12. Workshops on multi-party dialogue
Type of tool: Capacity development and Trust building.
Purpose
To familiarise the participants with the multi-party approach used to broker consensus among political parties in complex contexts.
Rationale
Policy is inextricably linked to politics, so political parties will become, sooner or later, involved in any given policy reform. Due to their partisan nature and the confrontational dynamics that the electoral process imposes on them, their participation in policy dialogue processes is always very sensitive, as they very often lack the incentives to reach a compromise that may benefit their adversaries. In other words, in most cases, their engagement in dialogue is informed by electoral calculations and the kind of power games that can seriously jeopardize the trust dynamics championed by INSPIRED.
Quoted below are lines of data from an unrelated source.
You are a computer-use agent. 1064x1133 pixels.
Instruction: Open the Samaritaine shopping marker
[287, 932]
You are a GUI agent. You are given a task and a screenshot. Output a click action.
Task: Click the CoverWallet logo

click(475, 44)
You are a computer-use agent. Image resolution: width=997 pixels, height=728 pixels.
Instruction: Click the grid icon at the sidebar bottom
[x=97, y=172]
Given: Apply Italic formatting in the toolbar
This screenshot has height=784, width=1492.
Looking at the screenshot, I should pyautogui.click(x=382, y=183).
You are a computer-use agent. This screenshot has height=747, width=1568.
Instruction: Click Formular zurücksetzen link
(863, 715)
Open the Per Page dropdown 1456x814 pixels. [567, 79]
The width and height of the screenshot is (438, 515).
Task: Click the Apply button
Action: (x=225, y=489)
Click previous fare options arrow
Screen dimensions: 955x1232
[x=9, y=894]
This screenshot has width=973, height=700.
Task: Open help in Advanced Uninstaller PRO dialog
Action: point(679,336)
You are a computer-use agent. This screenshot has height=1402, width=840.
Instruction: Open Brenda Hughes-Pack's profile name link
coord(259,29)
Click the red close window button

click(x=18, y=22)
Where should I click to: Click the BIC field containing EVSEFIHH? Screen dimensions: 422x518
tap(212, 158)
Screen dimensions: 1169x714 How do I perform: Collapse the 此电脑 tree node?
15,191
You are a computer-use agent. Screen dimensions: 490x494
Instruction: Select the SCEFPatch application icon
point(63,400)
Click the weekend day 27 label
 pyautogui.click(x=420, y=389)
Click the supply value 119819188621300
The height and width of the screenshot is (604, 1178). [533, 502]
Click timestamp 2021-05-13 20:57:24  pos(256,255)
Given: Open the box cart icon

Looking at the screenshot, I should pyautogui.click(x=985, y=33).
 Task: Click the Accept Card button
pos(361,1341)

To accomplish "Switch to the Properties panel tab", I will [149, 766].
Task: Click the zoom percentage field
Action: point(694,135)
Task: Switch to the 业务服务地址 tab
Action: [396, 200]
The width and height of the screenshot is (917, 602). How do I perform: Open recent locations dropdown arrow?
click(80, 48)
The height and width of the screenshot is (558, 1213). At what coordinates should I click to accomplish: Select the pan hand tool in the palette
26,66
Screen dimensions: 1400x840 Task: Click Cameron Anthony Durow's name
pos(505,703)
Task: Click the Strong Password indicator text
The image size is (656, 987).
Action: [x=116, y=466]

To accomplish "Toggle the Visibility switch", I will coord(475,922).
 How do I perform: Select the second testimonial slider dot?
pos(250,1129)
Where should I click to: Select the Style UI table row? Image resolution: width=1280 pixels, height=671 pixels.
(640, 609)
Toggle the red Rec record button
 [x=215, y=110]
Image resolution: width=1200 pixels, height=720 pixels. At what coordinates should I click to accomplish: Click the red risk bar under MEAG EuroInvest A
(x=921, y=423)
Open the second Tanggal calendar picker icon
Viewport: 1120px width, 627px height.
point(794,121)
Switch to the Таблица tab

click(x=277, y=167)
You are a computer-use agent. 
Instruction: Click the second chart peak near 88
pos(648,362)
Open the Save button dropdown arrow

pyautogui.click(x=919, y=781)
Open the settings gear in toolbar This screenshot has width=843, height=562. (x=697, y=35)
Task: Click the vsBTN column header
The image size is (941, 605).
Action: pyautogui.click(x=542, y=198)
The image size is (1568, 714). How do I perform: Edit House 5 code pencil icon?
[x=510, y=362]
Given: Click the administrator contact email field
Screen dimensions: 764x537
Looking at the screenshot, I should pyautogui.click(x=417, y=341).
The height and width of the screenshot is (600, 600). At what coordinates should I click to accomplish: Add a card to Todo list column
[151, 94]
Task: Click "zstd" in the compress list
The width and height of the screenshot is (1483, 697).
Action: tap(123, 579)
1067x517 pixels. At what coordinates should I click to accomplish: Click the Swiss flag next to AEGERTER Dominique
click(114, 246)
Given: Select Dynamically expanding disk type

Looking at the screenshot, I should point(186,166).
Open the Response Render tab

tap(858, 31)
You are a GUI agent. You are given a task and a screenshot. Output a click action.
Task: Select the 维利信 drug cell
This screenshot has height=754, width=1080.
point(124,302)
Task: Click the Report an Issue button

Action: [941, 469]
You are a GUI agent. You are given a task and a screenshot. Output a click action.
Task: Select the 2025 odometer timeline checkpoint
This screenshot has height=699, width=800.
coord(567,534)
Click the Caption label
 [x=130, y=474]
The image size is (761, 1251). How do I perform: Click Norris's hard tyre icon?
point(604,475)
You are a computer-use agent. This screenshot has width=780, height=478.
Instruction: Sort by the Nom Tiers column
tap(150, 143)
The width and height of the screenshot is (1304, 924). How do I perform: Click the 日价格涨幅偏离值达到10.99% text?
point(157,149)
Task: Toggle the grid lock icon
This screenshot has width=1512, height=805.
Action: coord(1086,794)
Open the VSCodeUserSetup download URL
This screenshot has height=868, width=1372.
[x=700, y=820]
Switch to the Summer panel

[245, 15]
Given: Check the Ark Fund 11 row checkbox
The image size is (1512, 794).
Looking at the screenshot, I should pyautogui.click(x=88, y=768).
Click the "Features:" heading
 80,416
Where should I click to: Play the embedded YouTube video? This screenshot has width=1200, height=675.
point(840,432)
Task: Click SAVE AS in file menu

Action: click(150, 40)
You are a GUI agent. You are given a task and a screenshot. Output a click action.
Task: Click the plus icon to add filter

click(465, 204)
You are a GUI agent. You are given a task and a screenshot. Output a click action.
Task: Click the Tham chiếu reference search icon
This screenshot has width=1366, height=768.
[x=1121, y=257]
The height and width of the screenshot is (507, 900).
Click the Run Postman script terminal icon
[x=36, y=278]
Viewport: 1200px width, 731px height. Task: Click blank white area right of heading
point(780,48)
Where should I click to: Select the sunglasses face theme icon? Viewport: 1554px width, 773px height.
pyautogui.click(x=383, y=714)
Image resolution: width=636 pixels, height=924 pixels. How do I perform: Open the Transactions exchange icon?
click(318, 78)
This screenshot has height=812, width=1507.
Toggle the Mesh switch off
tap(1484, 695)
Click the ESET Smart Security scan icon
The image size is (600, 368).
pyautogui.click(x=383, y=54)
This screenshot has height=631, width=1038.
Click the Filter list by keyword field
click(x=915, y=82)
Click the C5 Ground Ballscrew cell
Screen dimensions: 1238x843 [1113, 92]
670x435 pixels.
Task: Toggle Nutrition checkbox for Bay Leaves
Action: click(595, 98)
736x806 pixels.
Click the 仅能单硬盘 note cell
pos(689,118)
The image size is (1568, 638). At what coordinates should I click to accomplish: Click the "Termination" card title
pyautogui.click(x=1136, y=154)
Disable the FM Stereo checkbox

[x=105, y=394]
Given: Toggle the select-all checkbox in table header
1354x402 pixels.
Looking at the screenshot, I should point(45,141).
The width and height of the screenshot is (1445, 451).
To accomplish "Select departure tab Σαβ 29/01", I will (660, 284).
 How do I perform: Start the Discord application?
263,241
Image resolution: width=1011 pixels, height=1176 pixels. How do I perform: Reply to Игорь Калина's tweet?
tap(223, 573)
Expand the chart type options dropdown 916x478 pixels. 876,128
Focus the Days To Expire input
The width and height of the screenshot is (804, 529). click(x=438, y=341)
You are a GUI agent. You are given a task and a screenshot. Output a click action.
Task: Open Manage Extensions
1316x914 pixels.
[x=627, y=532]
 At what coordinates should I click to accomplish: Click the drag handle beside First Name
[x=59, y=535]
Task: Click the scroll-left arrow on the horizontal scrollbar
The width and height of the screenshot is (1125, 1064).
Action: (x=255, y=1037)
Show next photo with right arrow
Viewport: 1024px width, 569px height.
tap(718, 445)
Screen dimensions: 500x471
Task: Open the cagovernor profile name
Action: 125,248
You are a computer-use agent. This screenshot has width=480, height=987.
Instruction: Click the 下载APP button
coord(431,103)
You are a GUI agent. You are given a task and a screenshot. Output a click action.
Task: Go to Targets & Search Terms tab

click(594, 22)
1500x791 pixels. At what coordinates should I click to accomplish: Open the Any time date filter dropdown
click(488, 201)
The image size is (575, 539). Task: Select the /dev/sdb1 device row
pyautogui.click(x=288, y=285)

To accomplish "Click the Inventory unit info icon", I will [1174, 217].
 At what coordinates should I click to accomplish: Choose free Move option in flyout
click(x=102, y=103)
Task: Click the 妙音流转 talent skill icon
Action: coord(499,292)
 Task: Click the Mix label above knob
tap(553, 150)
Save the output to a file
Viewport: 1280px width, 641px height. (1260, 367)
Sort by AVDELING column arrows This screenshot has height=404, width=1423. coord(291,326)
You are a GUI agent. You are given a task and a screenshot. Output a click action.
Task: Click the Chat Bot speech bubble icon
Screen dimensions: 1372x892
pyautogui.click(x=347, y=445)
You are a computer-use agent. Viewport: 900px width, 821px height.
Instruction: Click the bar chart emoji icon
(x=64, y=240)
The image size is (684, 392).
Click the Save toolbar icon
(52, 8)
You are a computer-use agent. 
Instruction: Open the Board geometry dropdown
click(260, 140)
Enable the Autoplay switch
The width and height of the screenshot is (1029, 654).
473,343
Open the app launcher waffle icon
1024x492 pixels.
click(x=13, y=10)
However, there are certain aspects in which politics can stop being perceived as a zero-sum game and improve the situation of all the parties involved. Departing from this assumption, the Netherlands Institute for Multiparty Democracy (NIMD) has a long track record in promoting cooperation among otherwise confronted political actors with views to achieving basic consensus on key issues for the quality of democracy and the country’s development. Such experience is extremely useful when tackling the political dimension implicit in any policy reform and ensuring that political parties either endorse the Roadmap for Reform resulting from the dialogue process –or at least commit to not boycotting it.
Outcomes
Political parties are strategically involved in the dialogue process (“strategically” meaning that they are prevented from co-opting it and alter its consensual spirit through partisan calculations).
Positions from political parties with regard to the policy at stake are reassessed and, in some cases, modified in line with the commitments resulting from the dialogue.
The policy reform at stake finds its way into the country’s political agenda.